Did Moira really fall from her chair, was she pushed, overbalanced? Was it the pain, her lack of awareness, disorientation?
Without the blood test, without hospitalisation and medicine, Moira would get back to her chair in the nursing home, drink a cup of Early Grey and doze-off before dinner. In another world, the ambulance transports her to the hospital, disorientating lights and movement at the speed of hospital porter lead her though phlebotomy, radiology, ward A, B and C.
The woman at the end of this, a shadow memory of the tea sipped from china cup, in bed, cot-sides, hospital PJ’s and doctors standing round.
‘Raised troponin’
It is high, but not that high.
She has dementia – the cardiologists will manage medically (aka not use their fancy equipment to further diagnose or treat).
Her urine, it smells bad.
But, the troponin.
Not significant, says the chief, probably from the fall, the trauma, the fever.

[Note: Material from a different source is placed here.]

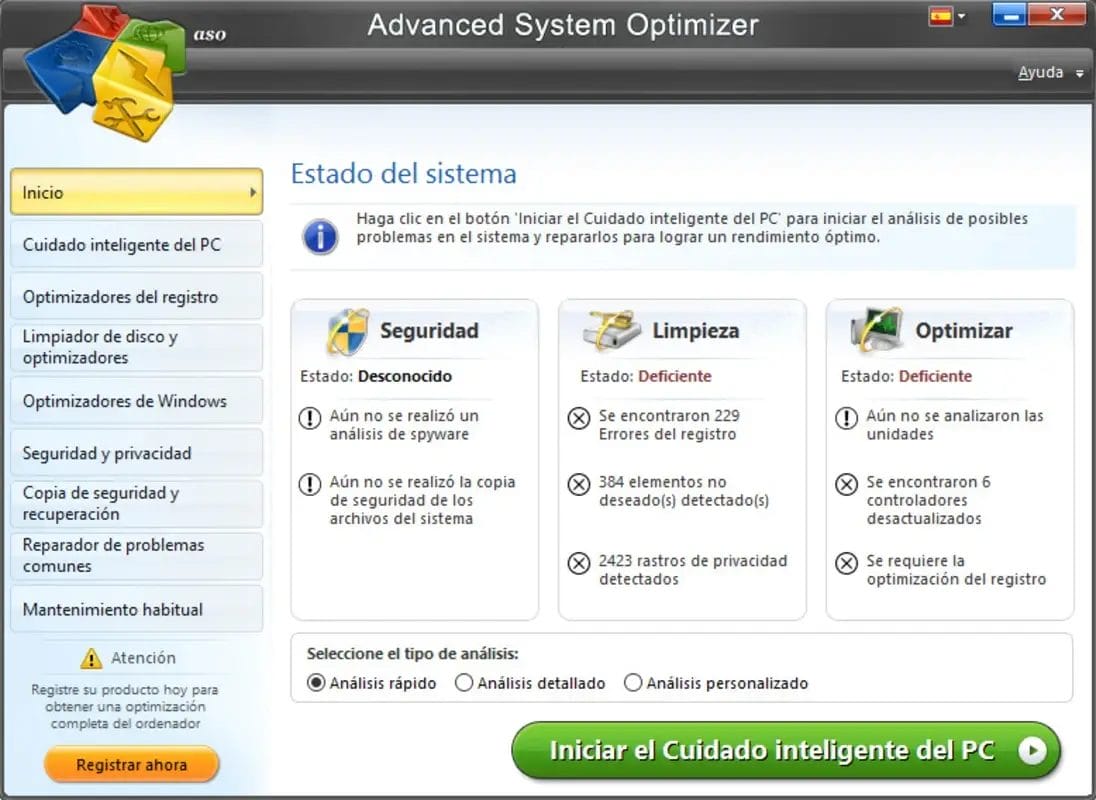Click the warning icon next to spyware analysis
This screenshot has width=1096, height=800.
(310, 418)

But, it is highly sensitive.
The last voice ignored, the team walk-on, Trimethoprim is prescribed, and the ward round moves to the next bay; things happen.

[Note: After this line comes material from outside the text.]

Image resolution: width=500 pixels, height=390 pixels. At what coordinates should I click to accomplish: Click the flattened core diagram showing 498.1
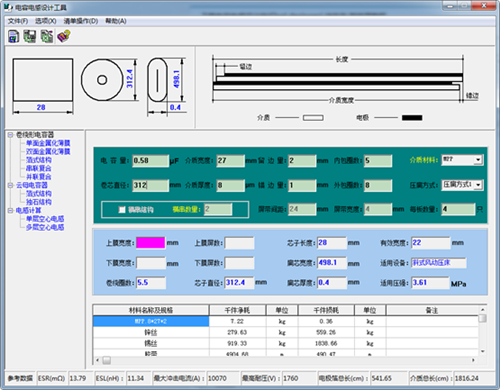[157, 80]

Moira if she is lucky, is back in the care home later that day, if not, she enters the hospital pathway – think the East Australian Current (EAC) in Finding Nemo – the one loved by smiling turtles. And, she is off, around, here there, catch her if you can. The troponin lurking in the background. Hidden like a slug, sheltering beneath moss-covered plant-pot.
The point of this blog?
Well, not hopefully to scare, to reflect incompetence or variation in practice, more to highlight the complexities of the situation. The imprecision with which we have to tread when navigating the ins and outs of health and disease.
Sure, they have disease, but, is that disease relevant? Does it affect the length of the individual’s life? The quality?
Life-changing decisions are made daily in hospitals and GP surgeries.
The substrate is often uncertain, shape-shifting; Evidence is held-up as the panacea. The reality is different, the actuality is grey, grey, grey. Blotches of mist and fog.
It could be the heart, the lungs, too much or too little fluid, fever, infection, inflammation… troponinitis, troponiopathy, 21st Century.
Thank goodness for medics with imagination and understanding. Made comfortable with person-centred care ( no tropo thanks).